→ Extract provided
==========

Honduras is an overwhelmingly Roman Catholic country, although Evangelical Protestant churches have been growing very quickly in recent years. A 2002 poll found that 63 percent of Hondurans reported themselves as Catholic, 23 percent as evangelical Christians, and 14 percent as “other” (or did not answer).
Traditional Amerindian religious practices have been all but forgotten, except for a few ceremonies still practiced in rural areas. A belief in magic and witchcraft is common among Hondurans in both rural and urban areas.
The Catholic Church
The Catholic church in Honduras has traditionally been one of the poorest and most understaffed in Central America. Approximately 300 ordained priests minister to a population of nearly eight million, and most of the priests are from other countries. In the face of this difficulty, the church began a program called Delegates of the Word, in which men and women of the laity are trained to be spiritual leaders of a given parish. Now some 30,000 Delegates of the Word live in Honduras, and the movement has spread through much of Central America. A small Jesuit mission continues in the central province of Yoro, run mainly by foreign missionaries.

==========

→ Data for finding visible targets
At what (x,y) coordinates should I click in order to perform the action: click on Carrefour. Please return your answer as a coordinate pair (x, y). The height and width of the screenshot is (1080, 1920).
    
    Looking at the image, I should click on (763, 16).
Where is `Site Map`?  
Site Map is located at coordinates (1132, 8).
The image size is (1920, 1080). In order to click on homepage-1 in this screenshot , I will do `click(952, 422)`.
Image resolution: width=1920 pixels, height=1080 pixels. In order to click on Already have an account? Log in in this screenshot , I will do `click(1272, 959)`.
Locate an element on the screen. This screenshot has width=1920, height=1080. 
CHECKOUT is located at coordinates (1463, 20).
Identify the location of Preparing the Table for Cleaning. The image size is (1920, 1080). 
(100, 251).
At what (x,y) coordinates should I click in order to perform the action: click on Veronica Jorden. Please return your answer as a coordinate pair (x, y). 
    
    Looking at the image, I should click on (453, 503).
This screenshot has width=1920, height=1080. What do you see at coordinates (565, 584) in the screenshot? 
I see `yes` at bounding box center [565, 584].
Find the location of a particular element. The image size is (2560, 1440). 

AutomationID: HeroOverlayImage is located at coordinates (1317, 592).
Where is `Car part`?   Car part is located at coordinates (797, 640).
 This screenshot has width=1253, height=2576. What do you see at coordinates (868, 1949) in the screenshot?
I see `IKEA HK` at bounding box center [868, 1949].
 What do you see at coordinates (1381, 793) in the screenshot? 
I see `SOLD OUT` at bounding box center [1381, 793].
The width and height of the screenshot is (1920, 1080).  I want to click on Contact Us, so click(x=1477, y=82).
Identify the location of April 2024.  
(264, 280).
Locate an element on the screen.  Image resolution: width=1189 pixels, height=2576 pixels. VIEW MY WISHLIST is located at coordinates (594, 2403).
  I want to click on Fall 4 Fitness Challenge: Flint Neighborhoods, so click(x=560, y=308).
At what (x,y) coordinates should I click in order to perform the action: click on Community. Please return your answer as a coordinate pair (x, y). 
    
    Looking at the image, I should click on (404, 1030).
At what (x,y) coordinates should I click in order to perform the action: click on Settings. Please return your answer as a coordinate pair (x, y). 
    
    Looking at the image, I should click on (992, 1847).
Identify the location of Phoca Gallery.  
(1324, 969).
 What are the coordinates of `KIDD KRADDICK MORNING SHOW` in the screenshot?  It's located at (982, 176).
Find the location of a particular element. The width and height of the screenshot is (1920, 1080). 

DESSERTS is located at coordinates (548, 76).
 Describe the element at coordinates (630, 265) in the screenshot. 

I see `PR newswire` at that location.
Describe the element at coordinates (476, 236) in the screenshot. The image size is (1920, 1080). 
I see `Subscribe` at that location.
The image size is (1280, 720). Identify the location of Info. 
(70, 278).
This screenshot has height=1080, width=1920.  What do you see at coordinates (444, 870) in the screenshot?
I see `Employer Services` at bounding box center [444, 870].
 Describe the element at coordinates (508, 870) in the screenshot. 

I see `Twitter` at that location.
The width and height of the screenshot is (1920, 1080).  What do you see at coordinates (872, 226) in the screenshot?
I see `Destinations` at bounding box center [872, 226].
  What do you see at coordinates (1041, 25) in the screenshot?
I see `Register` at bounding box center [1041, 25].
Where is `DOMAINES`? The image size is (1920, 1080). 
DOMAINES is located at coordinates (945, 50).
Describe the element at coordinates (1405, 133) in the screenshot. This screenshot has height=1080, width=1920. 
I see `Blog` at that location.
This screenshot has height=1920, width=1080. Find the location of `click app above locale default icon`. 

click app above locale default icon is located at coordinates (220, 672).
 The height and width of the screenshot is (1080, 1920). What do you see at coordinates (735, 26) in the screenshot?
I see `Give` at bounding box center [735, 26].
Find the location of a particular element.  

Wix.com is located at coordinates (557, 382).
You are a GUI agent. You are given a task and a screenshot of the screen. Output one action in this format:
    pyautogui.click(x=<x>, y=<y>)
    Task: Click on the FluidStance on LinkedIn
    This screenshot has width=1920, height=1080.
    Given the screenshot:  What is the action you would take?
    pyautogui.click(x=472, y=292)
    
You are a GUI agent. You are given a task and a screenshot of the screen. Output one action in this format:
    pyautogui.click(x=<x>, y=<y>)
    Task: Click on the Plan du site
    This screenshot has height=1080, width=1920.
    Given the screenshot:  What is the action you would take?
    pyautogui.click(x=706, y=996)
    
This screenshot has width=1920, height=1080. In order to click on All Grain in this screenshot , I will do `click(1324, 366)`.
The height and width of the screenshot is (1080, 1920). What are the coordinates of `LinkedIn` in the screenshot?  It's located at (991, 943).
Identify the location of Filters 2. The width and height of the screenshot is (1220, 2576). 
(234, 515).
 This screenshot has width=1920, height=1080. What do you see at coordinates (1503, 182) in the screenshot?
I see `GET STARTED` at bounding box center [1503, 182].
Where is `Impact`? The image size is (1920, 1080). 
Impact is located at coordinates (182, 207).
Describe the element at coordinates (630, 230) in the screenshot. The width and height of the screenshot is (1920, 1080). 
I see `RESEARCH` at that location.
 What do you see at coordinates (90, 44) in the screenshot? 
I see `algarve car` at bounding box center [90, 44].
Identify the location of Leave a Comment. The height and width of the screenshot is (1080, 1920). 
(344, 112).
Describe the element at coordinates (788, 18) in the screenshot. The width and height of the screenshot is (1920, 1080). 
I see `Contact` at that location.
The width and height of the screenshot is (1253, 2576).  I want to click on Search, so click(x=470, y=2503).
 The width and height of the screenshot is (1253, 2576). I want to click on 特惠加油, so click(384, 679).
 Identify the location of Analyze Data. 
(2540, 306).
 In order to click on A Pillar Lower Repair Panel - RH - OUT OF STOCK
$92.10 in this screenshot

==========

→ Tasks
(a) Answer these questions using the passage on religion in Honduras:
(i) In the 2002 poll, what percentage of Hondurans said they were evangelical Christians?
(ii) About how many ordained priests serve in Honduras?
(iii) In which province does a small Jesuit mission continue?
(b) Go on with the passage on religion in Honduras, picking up after its last sentence.
You won't need the records for any of this.

→ Exercise responses
(a)
(i) 23 percent
(ii) Approximately 300
(iii) Yoro

(b)
Unlike other Catholic churches in the region, notably in El Salvador, the Honduran church has not been a major force for social activism. For a time during the 1960s and early 1970s, church leadership allowed priests and delegates to pursue the “social option for the poor” and take an activist stance. But the massacre of 10 campesinos, two students, and two priests in Olancho in 1975 at the hands of wealthy landowners put a fast end to the campaign. Since the mid-1980s, the church has once again begun to speak up on social issues but is not considered activist.
Moravian missionaries were the first foreign religious group to come to Honduras, arriving in the Mosquitia region in the 1930s. Since the 1980s, evangelical groups, many sponsored by North Americans, have been growing rapidly. Denominations include the more traditional evangelical Baptist and Adventist churches, and Pentecostal churches such as the Assembly of God and the Church of God. The Moravian presence remains strong in the Mosquitia (although most Miskitos still identify themselves as Catholics), while Baptist churches can be found in nearly every town in the South. A 2002 poll found that nearly a quarter of the Honduran population responded that they are evangelical Christians, and that number is on the rise.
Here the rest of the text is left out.